Tech VCs give their best advice for first-time entrepreneurs

Tech VCs

Three out of four startups end in failure – an oft-quoted statistic that haunts many entrepreneurs beginning their startup journey. While ‘fail fast’ has become a widely-accepted mantra in the world of startups, nobody wants to see their hard work and vision tank.

With so many articles, talks, books and videos offering guidance for entrepreneurs it can be difficult to wade through the information. Who better than investors – who have a great deal of experience helping startups grow – to offer their advice to first time entrepreneurs.

Here’s what they had to say:

Define your goals and stick to them

Megumi Ikeda, managing director at Hearst Ventures, said: “Be disciplined about where you focus your time and energy. While it’s important to keep up to speed with the latest trends, technology and competitors’ movements, it’s too easy to get distracted and lose your way. Clearly define your own goals and stay committed to achieving them,” she says.

Make culture a strategic advantage

Stan Laurent, partner at Highland Europe, added:

“Workplace culture is often overlooked or accidental at startups. But a corrosive culture, once established, can be hard to change. Thinking about what sort of culture you want to create early on gives you a strategic advantage.
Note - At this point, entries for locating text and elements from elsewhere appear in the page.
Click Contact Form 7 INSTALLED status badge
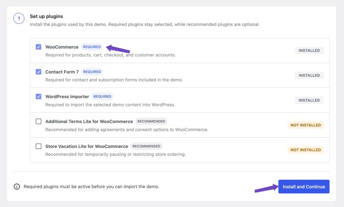coord(309,76)
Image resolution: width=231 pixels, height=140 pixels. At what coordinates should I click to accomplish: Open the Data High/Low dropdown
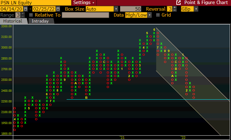click(x=149, y=15)
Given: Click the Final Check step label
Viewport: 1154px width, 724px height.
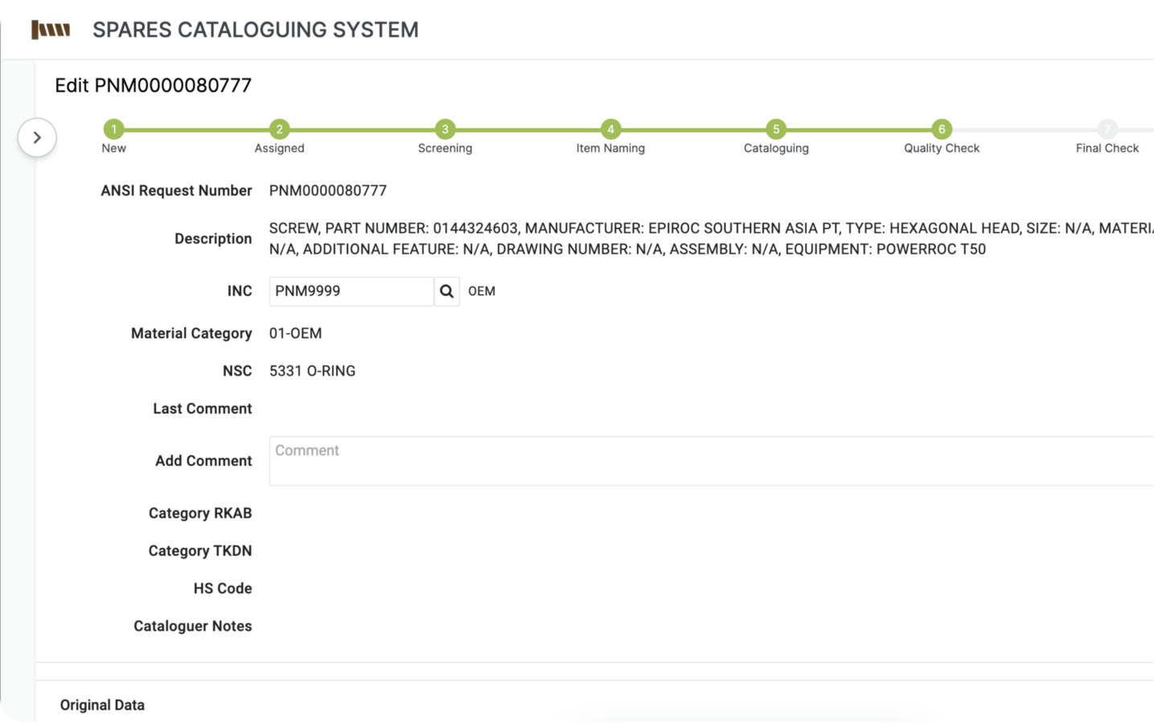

And remember that brand, product, people, process are all part of a cohesive culture.”

Hire wisely

James Wise

James Wise, partner at Balderton Capital, says it’s vital to think carefully about your team.

“There’s no escaping the fact that hiring is a laborious and time-consuming process, but it can truly make or break a startup. The ability and vision to build a world-changing startup doesn’t lie solely with the founder. All the early hires made will impact the scale that the startup can achieve,” he added.

Enjoy the ride and play the long game

Julia Hawkins, partner at LocalGlobe, went on to note: “People do their best work when they’re excited about their job and the same applies for startup founders. There will be many highs and lows along the way, so you have to embrace the challenge every day. Being an entrepreneur is all-consuming and building a business takes years, so make sure you give yourself time to recharge and reflect on the process.”

Cash flow and timing is everything

Sandy Mckinnon, partner at Pentech Ventures, says startups “should always be closing”.

“When you’ve just finished an investment round, you probably don’t want to be thinking about the next. However, too often people wait until money is running out before they think about raising more capital. You need to give yourself at least six months buffer to get any round closed, so creating a cash flow management plan will help protect you from falling on harder times. This enables you to focus on growing your business fast,” he concluded.